To this end, the province has developed the Long-Term Care Homefinder website. But the problem is not finding homes. The problem is finding good quality homes, in the patient’s area, with available beds. Many LTC residents rely on essential visitors for daily care. An individual moved to a home that is inaccessible (through distance or ease of access) to the essential visitor will result in the patient not receiving some essential care. This will not only harm the resident but also burden the already constrained LTC staff.
The government says residents sent to a “temporary” home can transfer to their preferred home when a bed becomes available. Sounds encouraging, but this option is almost impossible to realize. Regulations under the repealed LTCH Act delineated how beds were allocated. Regulations under the Fixing Long-Term Care Act, 2021 do not address how beds are allocated, but the same criteria appear to operate: crisis admissions and hospital transfers trump all other requests. Rarely can residents be transferred to their preferred home.
Bill 7 states, “Nothing in this section authorizes any person to restrain an ALC patient to carry out the actions listed … or to physically transfer an ALC patient to a long-term care home without the consent of the ALC patient or their substitute decision-maker.”
But since the legislation rightly does not permit physical transfer without consent or restraints to enable the transfer, what is the hospital to do? The only tool remaining is to charge the patient the per-diem rate, which the bill sets at $400 a day for those who refuse to leave. Since the patient has been declared ALC, OHIP will not cover the cost, leaving the patient to pick up the full tab. These tactics cause major financial and emotional distress for patients and families, as well as moral distress for health-care professionals who are agents to this process.
The act also states, “The actions listed … may only be performed without consent if reasonable efforts have been made to obtain the consent of the ALC patient or their substitute decision-maker.” What is a reasonable effort? Who decides? Some hospitals are far more aggressive than others with respect to discharging/transferring ALC patients. How can voluntary consent be obtained when the hospital is threatening to charge the person? “If you don’t go to XXX home, we will charge you $400 a day” certainly meets the definition of coercion.
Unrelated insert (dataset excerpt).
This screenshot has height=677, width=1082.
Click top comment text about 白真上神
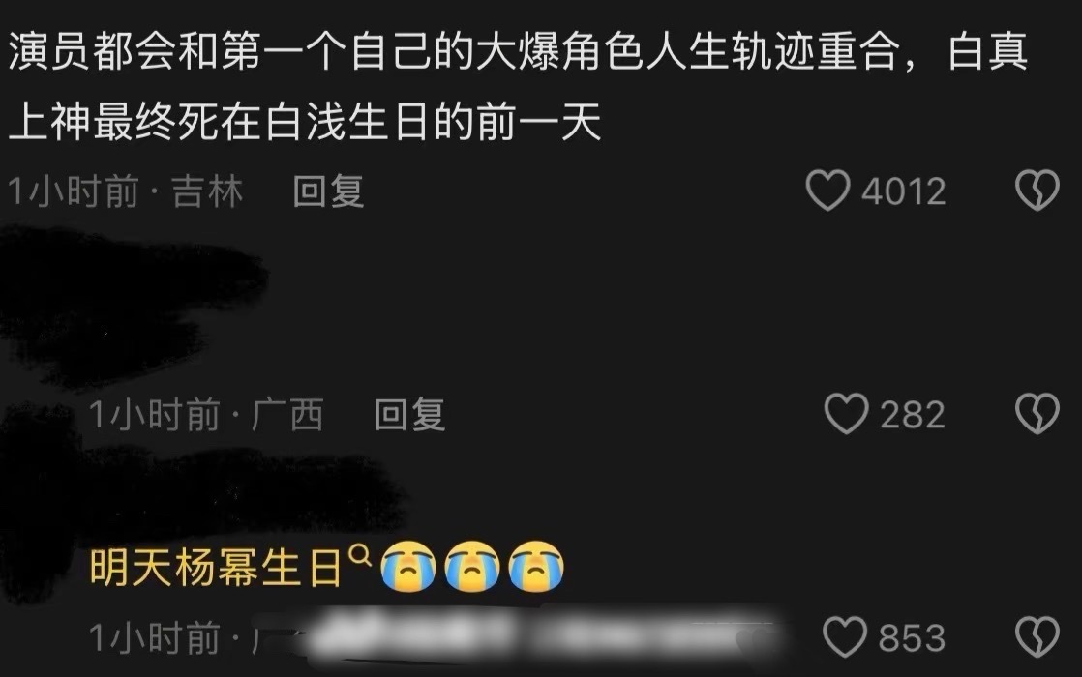[518, 86]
Finally, this legislation focuses exclusively on “ALC patients” awaiting LTC in hospital. It does not address patients designated ALC who are waiting for complex continuing care, rehabilitation or mental health beds. These patients may represent an even larger group. Major issues of justice and equity surface here.
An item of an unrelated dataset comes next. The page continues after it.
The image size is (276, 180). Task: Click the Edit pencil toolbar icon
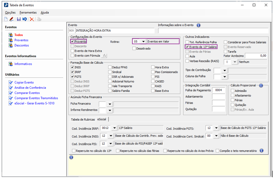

More Beds, Better Care gives Ontario care coordinators authority to move reluctant patients into nursing homes where no one wants to live. The act will cause suffering for patients and families and moral distress for hospital and nursing home staff. What it doesn’t do is give those nursing homes the resources to care for more patients. Ontario, like many jurisdictions, faces an unprecedented staffing crisis in hospitals and LTC. Where will this additional staff come from?
More Beds, Better Care is ethically and legally unsustainable. And as public policy, it’s a dead end.